SINGAPORE – Immersive virtual tours to explore local places of worship, an interfaith festival telling the story of ethnic and faith communities through music, and a card game that creates conversations around religion, ethnicity, nationality and disability are just some of the youth-led initiatives highlighted at the Young Leaders Programme (YLP).
The YLP is a platform for young local and international leaders to collaborate on initiatives to strengthen social cohesion. It is part of the International Conference on Cohesive Societies (ICCS), which is organised by the S. Rajaratnam School of International Studies (RSIS) and supported by the Ministry of Culture, Community and Youth (MCCY).

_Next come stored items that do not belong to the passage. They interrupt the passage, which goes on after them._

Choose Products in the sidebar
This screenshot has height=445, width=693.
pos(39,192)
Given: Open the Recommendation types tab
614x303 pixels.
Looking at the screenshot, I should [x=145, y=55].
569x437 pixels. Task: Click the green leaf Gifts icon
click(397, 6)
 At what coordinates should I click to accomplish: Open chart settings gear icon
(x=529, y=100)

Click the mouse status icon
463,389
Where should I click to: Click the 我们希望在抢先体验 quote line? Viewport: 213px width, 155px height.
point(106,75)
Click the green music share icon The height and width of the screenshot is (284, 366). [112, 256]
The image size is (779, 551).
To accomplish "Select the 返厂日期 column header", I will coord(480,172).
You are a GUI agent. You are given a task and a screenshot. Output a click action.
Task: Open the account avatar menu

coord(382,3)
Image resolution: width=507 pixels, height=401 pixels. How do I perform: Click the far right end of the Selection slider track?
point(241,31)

Speaking at the closing of the conference at Raffles City Convention Centre on Thursday, Minister for Culture, Community and Youth Edwin Tong said there was a need to continue building a strong community of young social cohesion champions.
Referring to the special address by Cardinal Pietro Parolin, Secretary of State of the Holy See, who spoke remotely from Vatican City on Tuesday, Mr Tong said he agreed wholeheartedly that “youth leadership is crucial in building a better society based on justice, fraternity and solidarity”.

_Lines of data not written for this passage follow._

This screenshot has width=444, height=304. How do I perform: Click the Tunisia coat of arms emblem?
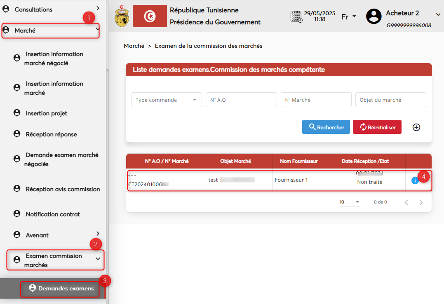tap(121, 16)
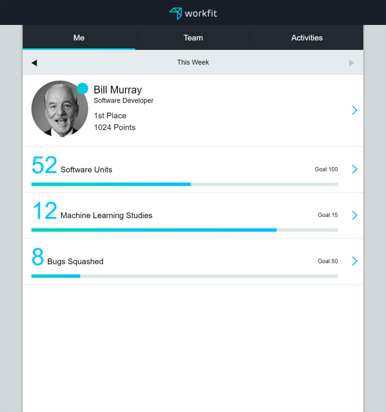Viewport: 386px width, 412px height.
Task: Switch to the Team tab
Action: pyautogui.click(x=193, y=38)
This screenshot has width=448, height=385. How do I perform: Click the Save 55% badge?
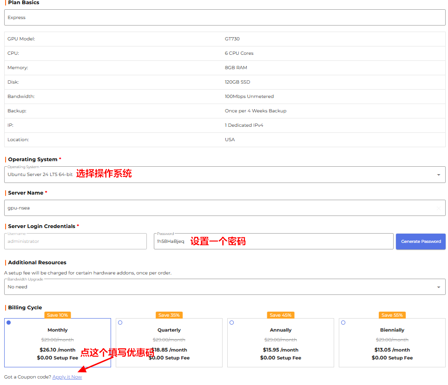pos(392,315)
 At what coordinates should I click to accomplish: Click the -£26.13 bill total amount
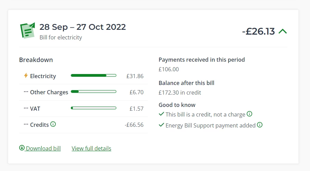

A total of 120 youth leaders joined the YLP this year, and MCCY will be providing funding to develop some of their projects. It will also build up the pool of YLP alumni and keep the virtual partners’ showcase online as a resource for all.

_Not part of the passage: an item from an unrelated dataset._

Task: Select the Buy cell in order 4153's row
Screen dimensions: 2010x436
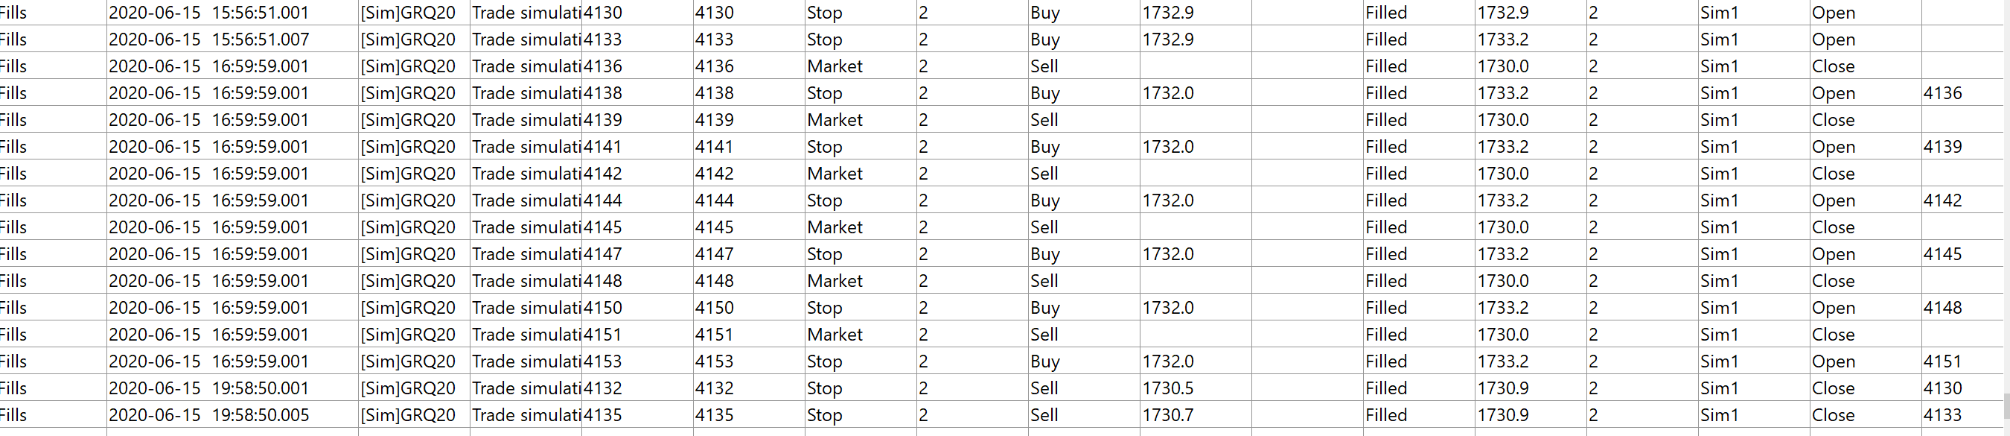Action: [x=1045, y=362]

Going beyond ICCS 2022, Mr Tong also called for the South-east Asian Social Cohesion Radar study by RSIS this year to be conducted regularly to track how social cohesion trends evolve in the region.
The study found that 69 per cent of those surveyed in South-east Asia believe that their country is socially cohesive.
Online questionnaires were filled out by 1,000 thought leaders from 10 Asean countries earlier this year. Though the study does not seek to rank the countries in quantifiable terms, it found that 81 per cent of thought leaders residing in Singapore said that social cohesion in the country was strong. This was followed by 73 per cent in both Thailand and the Philippines.
Said Mr Tong: “One common thread across our discussions about faith, identity and cohesion has been that mutual trust and shared experiences are critical in building cohesive societies.”
He spoke about three reflections from the three-day conference.
First, that faith can bridge divides.
He highlighted how speakers such as India-based spiritual leader and social activist Sadhvi Bhagawati Saraswati, First Speaker of the Northern Ireland Assembly John Alderdice, and Imam Uzair Akbar of Holland Park Mosque in Australia mentioned how different beliefs could connect people through universal values that bind society together.
Mr Tong said that during crises and times of insecurity, different beliefs can widen divides. However, diversity can also increase resilience in the face of global challenges. For example, Singapore Taoist Mission’s Master Tan Zhixia shared how local community body Humanity Matters brought people of different faiths together to provide local and regional pandemic and disaster relief.